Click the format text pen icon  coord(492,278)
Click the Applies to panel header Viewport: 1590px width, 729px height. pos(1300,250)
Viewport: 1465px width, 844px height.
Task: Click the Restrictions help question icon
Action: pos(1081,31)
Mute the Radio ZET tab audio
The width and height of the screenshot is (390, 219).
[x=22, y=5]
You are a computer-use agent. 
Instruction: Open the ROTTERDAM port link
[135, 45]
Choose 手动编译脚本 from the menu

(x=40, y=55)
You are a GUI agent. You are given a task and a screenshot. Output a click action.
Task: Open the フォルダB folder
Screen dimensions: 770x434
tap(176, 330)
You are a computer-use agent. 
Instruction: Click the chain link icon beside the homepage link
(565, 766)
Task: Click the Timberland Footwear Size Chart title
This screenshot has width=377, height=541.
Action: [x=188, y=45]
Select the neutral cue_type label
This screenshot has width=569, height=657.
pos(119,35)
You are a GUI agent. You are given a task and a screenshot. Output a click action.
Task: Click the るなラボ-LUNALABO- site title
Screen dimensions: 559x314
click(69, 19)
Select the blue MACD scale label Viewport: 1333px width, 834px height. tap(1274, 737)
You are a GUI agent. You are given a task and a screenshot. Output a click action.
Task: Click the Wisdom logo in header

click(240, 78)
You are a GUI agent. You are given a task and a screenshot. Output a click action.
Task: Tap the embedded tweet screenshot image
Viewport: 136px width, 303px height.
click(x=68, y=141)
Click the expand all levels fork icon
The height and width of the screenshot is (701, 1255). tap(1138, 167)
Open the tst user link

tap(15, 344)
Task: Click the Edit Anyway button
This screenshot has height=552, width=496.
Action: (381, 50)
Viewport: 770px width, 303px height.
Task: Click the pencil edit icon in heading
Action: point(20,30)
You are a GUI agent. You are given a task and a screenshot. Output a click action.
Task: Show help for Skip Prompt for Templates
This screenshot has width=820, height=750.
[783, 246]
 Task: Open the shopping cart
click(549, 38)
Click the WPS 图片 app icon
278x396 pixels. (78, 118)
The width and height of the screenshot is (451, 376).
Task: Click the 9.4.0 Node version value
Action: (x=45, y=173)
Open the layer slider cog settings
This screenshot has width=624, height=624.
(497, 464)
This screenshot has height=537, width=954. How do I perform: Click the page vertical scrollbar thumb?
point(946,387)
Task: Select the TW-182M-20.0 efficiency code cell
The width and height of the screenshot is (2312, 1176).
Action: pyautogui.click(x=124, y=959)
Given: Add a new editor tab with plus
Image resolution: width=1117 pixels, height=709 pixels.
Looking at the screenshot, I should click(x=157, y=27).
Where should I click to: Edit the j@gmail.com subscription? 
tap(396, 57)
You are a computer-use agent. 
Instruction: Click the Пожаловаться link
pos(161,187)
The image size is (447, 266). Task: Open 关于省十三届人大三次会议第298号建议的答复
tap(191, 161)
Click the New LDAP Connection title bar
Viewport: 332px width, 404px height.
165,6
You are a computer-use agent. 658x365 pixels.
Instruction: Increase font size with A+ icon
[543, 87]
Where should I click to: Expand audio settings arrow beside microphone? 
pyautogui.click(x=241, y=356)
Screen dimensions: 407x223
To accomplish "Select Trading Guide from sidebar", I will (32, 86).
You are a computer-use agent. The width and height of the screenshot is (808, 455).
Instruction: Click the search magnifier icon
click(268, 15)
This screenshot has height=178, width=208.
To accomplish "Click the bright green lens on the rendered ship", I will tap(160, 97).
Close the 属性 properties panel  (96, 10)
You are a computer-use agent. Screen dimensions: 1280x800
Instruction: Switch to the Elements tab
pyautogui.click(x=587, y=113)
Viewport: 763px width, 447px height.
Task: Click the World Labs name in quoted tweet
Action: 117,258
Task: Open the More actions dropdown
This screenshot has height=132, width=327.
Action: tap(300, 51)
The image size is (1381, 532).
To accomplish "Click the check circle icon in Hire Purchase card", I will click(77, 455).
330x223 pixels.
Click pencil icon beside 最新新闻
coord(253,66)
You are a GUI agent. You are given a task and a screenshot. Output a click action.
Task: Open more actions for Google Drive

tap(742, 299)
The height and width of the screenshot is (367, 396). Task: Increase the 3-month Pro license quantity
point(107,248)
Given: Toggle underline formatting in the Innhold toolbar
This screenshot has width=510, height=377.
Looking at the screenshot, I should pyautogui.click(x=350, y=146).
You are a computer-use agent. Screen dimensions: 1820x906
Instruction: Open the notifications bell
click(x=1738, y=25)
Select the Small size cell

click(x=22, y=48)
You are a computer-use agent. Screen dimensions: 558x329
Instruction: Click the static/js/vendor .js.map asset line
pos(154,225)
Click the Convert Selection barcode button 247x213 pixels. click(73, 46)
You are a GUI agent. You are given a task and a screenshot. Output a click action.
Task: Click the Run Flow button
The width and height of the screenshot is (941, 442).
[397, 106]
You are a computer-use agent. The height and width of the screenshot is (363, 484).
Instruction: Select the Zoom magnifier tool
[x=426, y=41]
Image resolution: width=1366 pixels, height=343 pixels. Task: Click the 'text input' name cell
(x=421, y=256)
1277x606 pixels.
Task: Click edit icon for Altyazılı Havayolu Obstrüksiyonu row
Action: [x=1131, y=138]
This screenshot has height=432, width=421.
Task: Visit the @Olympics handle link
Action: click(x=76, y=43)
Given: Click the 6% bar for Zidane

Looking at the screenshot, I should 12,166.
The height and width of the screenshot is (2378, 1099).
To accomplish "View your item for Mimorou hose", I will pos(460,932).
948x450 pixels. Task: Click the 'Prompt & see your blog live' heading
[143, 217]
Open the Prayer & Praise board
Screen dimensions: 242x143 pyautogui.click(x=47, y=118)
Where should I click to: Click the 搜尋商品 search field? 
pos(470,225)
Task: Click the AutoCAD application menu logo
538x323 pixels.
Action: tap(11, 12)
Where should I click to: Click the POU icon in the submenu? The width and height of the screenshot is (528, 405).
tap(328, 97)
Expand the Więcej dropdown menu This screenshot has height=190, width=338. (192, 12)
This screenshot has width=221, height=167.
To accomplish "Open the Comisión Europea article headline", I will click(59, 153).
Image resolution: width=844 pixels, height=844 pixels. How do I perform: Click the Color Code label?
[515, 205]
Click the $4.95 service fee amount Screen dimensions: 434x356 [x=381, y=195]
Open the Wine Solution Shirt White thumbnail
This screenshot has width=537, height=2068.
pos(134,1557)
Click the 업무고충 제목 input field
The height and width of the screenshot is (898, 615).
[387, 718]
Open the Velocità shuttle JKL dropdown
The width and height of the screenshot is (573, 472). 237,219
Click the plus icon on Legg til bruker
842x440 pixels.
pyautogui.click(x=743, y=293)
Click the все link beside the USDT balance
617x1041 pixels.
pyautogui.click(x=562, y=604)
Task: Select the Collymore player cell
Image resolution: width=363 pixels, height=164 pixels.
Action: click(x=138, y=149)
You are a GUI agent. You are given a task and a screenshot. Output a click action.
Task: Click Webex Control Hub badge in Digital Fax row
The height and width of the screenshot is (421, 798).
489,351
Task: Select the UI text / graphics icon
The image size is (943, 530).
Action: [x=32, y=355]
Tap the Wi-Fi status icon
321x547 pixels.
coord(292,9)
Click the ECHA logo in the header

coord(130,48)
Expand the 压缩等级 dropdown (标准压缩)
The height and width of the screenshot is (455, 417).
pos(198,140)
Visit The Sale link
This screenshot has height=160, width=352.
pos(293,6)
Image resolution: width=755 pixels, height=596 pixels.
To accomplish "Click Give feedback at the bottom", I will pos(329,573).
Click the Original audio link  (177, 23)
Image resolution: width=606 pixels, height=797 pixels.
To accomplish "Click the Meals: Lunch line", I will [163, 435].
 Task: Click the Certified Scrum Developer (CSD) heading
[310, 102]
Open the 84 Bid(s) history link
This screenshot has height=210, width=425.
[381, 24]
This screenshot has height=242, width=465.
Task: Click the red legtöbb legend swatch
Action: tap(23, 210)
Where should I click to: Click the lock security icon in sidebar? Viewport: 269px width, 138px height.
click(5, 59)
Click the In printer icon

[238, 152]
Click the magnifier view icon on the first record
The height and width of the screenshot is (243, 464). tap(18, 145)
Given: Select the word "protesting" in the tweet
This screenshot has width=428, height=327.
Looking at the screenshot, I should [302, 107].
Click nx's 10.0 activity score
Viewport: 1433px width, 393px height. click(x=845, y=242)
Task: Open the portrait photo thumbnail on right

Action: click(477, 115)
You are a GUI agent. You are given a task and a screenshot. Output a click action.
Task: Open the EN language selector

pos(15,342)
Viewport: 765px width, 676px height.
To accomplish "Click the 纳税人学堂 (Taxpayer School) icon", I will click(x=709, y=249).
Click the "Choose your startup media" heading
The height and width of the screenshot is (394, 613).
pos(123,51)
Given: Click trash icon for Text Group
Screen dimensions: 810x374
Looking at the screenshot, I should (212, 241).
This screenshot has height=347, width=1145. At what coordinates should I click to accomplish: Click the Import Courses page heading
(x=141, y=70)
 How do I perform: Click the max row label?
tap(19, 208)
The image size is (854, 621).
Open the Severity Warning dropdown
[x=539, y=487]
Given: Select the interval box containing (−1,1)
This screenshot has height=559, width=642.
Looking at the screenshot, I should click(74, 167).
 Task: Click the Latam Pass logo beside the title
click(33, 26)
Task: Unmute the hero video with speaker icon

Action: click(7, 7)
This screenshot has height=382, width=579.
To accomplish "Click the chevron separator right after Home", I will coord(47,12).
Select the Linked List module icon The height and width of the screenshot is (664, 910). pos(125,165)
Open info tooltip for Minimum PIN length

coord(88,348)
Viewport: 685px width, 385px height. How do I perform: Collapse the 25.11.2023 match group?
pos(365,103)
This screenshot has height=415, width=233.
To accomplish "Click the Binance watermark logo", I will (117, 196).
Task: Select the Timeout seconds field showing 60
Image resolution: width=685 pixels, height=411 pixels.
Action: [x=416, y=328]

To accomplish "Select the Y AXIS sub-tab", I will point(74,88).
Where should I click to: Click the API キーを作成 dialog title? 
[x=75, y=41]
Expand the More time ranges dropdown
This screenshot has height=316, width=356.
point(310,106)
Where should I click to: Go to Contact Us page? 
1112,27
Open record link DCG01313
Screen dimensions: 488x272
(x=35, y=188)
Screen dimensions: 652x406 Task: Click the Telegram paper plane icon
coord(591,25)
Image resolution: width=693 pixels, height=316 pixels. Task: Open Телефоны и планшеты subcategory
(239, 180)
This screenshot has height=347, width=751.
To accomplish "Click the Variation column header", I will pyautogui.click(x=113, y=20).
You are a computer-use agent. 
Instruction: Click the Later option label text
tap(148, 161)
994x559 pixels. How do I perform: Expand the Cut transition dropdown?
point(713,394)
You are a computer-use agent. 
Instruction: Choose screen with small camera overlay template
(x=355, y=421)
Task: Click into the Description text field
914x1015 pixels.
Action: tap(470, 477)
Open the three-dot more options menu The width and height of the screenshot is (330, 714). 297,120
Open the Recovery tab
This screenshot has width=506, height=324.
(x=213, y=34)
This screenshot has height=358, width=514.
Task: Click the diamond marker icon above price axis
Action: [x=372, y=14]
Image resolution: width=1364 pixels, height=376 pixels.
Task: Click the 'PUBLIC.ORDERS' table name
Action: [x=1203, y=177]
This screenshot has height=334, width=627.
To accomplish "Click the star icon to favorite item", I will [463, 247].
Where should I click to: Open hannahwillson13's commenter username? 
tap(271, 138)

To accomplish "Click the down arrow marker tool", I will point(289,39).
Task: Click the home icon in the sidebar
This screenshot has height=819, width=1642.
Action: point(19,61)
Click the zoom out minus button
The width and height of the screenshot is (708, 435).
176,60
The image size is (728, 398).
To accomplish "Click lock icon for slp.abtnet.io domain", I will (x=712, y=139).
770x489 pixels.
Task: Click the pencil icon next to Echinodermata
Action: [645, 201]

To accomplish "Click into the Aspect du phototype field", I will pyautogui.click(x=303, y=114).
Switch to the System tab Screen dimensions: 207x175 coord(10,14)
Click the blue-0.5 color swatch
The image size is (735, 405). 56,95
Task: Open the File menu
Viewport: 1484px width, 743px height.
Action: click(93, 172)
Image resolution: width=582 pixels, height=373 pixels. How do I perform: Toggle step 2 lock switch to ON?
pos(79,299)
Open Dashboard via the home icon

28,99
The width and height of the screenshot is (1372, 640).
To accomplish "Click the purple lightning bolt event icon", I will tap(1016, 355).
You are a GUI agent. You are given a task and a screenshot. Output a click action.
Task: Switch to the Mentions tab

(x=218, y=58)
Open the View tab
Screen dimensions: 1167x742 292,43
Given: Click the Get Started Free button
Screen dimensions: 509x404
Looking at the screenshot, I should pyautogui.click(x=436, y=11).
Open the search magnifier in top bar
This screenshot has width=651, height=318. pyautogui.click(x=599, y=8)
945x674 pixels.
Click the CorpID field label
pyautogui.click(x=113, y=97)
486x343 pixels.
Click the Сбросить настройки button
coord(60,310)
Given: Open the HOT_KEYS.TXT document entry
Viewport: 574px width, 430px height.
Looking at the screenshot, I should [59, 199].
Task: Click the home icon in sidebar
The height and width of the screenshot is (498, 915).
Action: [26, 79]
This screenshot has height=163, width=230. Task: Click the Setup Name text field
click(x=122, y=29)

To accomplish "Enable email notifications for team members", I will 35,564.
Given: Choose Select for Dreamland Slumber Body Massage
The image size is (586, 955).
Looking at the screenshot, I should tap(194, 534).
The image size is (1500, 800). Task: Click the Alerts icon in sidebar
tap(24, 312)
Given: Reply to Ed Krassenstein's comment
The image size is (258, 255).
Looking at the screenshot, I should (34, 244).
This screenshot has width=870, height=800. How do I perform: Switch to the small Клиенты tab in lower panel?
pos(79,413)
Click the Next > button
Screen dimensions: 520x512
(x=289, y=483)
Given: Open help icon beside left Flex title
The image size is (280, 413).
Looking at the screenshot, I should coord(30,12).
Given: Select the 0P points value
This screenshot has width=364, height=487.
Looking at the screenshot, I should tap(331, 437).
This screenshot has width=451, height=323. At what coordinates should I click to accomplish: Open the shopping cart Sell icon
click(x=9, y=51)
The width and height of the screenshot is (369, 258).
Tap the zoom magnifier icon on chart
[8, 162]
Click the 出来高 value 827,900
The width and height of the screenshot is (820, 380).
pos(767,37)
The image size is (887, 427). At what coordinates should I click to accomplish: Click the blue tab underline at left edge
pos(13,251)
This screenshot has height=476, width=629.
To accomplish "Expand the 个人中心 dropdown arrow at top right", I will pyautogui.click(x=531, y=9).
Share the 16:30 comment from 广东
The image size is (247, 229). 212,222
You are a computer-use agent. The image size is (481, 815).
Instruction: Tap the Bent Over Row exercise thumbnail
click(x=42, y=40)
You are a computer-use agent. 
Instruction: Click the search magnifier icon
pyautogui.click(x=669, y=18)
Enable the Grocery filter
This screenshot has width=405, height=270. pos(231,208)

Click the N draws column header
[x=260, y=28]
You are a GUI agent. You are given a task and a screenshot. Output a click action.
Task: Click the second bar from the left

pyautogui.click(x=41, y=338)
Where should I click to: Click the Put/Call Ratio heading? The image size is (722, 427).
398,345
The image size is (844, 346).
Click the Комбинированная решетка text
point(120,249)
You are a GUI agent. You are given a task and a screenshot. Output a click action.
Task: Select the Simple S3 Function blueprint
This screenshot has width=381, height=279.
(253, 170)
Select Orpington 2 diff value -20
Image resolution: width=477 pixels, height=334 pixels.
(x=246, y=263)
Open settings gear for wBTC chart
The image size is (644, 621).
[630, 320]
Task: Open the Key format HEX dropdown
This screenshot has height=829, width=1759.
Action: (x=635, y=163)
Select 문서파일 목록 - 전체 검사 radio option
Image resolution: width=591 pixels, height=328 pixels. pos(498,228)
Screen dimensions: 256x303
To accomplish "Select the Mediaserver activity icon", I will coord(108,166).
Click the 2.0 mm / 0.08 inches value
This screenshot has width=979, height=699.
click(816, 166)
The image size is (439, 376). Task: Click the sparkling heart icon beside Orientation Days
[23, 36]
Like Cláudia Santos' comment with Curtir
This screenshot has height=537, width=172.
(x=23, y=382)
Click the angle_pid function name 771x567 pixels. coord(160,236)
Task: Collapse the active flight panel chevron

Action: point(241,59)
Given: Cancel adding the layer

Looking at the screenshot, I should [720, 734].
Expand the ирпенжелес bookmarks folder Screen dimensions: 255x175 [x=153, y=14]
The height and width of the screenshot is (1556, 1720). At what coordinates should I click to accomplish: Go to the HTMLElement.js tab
◆ ◆ ◆ ◆
- Problem statement:
Wherever the word "into" appears in the listing above, copy that line.

- Your solution:
Task: Click into the Description text field
To accomplish "Click into the Aspect du phototype field", I will pyautogui.click(x=303, y=114).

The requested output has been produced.